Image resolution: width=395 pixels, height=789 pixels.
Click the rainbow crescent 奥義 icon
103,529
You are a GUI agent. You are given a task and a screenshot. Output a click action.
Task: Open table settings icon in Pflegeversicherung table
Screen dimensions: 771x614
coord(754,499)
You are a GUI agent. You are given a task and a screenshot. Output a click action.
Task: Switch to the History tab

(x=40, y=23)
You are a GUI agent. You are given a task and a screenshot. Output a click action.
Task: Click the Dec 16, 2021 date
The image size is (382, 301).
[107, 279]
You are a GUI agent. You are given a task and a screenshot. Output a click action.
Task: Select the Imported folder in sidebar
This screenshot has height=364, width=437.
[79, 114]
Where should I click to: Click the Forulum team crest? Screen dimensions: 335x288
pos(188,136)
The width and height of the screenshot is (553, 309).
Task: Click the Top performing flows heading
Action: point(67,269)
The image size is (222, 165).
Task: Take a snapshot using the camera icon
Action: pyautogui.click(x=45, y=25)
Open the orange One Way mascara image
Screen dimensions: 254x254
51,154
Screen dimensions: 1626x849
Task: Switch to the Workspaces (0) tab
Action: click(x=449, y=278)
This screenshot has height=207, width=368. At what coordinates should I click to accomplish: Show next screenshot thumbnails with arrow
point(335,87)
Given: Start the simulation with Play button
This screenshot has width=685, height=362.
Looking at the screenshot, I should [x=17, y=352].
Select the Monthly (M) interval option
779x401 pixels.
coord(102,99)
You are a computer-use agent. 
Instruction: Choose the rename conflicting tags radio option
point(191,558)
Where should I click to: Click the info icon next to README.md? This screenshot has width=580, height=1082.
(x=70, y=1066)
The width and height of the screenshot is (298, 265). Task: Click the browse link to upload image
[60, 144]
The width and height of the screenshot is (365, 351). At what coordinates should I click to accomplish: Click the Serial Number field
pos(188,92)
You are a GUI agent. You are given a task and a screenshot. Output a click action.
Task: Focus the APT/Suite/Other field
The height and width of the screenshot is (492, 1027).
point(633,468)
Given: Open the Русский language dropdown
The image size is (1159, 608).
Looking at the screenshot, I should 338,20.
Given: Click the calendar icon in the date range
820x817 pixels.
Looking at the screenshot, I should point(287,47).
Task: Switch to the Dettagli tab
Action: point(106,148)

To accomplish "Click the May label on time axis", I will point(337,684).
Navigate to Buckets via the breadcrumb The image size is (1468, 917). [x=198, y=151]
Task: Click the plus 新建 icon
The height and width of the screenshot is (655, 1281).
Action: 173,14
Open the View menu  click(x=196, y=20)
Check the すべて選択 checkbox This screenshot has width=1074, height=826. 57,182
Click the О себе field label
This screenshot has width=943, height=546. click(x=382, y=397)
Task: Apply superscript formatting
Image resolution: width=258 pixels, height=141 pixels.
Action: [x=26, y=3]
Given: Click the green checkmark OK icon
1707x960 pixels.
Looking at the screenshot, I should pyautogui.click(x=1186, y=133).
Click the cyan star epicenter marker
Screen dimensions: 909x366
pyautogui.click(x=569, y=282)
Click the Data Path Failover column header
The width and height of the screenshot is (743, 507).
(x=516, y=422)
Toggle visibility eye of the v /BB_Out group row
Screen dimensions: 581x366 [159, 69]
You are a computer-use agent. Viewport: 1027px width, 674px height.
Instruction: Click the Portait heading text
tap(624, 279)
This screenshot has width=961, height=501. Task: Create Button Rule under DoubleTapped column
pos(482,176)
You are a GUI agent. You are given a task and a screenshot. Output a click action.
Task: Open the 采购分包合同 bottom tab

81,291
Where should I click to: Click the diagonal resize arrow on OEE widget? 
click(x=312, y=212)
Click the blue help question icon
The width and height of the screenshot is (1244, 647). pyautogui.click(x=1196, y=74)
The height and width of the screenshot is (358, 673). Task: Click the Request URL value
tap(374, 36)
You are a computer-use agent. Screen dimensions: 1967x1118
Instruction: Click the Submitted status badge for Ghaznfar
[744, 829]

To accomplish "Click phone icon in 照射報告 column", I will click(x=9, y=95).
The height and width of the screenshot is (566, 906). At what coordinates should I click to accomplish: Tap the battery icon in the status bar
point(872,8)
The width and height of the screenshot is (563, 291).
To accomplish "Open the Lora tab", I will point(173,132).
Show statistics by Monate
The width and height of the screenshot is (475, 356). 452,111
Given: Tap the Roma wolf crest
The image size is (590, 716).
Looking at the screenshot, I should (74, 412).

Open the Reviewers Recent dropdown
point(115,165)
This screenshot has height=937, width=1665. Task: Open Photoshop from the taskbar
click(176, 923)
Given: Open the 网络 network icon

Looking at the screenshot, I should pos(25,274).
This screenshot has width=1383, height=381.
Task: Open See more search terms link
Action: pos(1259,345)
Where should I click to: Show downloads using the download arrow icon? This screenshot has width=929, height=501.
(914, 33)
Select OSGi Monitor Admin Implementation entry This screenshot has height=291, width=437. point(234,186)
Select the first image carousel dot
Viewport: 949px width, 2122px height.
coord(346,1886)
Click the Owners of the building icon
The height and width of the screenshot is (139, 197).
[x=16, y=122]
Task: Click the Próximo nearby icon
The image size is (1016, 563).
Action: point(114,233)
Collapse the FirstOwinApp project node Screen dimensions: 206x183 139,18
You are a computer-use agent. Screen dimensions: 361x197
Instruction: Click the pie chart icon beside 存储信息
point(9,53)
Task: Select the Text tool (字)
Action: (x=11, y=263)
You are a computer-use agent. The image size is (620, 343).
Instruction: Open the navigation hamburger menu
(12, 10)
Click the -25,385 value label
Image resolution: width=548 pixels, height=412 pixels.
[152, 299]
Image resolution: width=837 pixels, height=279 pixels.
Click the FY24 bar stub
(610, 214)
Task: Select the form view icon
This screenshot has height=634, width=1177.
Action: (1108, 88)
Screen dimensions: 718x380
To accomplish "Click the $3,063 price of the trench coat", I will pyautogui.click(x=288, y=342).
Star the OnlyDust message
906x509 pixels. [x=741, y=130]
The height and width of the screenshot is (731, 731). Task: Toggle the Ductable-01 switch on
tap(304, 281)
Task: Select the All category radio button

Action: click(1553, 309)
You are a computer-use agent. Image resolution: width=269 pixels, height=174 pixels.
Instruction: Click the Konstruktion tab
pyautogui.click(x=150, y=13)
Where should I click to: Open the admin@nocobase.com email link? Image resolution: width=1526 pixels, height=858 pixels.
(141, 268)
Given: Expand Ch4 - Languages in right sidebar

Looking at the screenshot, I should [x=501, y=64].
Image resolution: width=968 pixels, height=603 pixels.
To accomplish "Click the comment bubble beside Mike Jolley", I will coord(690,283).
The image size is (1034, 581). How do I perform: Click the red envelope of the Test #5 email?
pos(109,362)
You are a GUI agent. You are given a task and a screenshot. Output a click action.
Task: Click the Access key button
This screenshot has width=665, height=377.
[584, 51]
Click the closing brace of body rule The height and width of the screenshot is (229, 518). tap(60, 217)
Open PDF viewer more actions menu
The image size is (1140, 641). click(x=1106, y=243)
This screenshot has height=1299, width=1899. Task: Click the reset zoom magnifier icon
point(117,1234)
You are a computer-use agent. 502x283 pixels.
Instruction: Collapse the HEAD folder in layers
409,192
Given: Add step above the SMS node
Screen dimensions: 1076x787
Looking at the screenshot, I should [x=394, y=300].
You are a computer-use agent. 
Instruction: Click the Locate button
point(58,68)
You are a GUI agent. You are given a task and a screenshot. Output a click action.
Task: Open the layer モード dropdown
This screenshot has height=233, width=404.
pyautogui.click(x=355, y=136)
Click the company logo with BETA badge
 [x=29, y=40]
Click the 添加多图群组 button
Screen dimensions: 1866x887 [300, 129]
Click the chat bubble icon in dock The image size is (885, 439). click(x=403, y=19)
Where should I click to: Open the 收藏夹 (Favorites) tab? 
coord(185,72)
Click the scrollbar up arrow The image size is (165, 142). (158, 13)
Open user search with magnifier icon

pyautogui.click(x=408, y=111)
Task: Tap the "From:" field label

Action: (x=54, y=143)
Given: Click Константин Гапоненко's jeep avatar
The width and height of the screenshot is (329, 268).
++++++
- Exercise details: Output again, with no changes, the rows in the part that opens with the line containing "Open the orange One Way mascara image" and closes with the line containing "Looking at the screenshot, I should 338,20.", including both of those lines.

- Result for this exercise:
Open the orange One Way mascara image
Screen dimensions: 254x254
51,154
Screen dimensions: 1626x849
Task: Switch to the Workspaces (0) tab
Action: click(x=449, y=278)
This screenshot has height=207, width=368. At what coordinates should I click to accomplish: Show next screenshot thumbnails with arrow
point(335,87)
Given: Start the simulation with Play button
This screenshot has width=685, height=362.
Looking at the screenshot, I should [x=17, y=352].
Select the Monthly (M) interval option
779x401 pixels.
coord(102,99)
You are a computer-use agent. 
Instruction: Choose the rename conflicting tags radio option
point(191,558)
Where should I click to: Click the info icon next to README.md? This screenshot has width=580, height=1082.
(x=70, y=1066)
The width and height of the screenshot is (298, 265). Task: Click the browse link to upload image
[60, 144]
The width and height of the screenshot is (365, 351). At what coordinates should I click to accomplish: Click the Serial Number field
pos(188,92)
You are a GUI agent. You are given a task and a screenshot. Output a click action.
Task: Focus the APT/Suite/Other field
The height and width of the screenshot is (492, 1027).
point(633,468)
Given: Open the Русский language dropdown
The image size is (1159, 608).
Looking at the screenshot, I should 338,20.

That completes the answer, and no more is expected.